• **WHAT IS EXPECTED**:
Write out, character for character, the lines of the entries below from the line with "You are a computer-use agent. 1456x819" up to and including the line with "Open the volume".

[Data listing]
[Start]

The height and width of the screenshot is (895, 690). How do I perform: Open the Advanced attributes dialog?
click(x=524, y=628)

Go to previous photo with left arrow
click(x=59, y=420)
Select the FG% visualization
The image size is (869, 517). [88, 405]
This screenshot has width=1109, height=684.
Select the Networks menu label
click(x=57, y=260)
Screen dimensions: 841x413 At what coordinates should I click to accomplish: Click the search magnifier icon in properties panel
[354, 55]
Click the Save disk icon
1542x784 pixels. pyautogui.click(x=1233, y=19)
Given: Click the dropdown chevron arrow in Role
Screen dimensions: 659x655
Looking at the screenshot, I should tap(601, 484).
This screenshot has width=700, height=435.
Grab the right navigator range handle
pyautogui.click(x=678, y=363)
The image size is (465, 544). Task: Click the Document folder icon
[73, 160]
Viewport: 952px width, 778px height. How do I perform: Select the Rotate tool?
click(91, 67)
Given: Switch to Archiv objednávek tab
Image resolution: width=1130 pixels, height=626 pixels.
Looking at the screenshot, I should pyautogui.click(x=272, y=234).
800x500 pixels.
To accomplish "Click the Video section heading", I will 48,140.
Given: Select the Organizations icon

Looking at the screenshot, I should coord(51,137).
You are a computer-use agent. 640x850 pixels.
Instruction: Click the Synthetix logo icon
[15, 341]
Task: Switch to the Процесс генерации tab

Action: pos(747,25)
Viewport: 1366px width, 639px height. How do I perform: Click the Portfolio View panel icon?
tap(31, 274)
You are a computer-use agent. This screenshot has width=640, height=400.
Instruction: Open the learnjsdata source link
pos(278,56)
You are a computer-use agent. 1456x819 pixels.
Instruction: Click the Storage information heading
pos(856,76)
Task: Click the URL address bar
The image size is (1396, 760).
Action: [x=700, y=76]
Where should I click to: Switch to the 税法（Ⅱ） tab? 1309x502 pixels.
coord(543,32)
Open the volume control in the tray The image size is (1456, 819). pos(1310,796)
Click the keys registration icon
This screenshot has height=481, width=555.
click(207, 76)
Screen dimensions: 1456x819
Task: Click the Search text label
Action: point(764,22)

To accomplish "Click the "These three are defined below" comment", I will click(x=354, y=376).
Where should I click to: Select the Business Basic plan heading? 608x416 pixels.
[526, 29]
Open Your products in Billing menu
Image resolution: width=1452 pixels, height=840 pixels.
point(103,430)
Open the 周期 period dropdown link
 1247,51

[End]

• **ANSWER TO THE TASK**:
You are a computer-use agent. 1456x819 pixels.
Instruction: Click the Storage information heading
pos(856,76)
Task: Click the URL address bar
The image size is (1396, 760).
Action: [x=700, y=76]
Where should I click to: Switch to the 税法（Ⅱ） tab? 1309x502 pixels.
coord(543,32)
Open the volume control in the tray The image size is (1456, 819). pos(1310,796)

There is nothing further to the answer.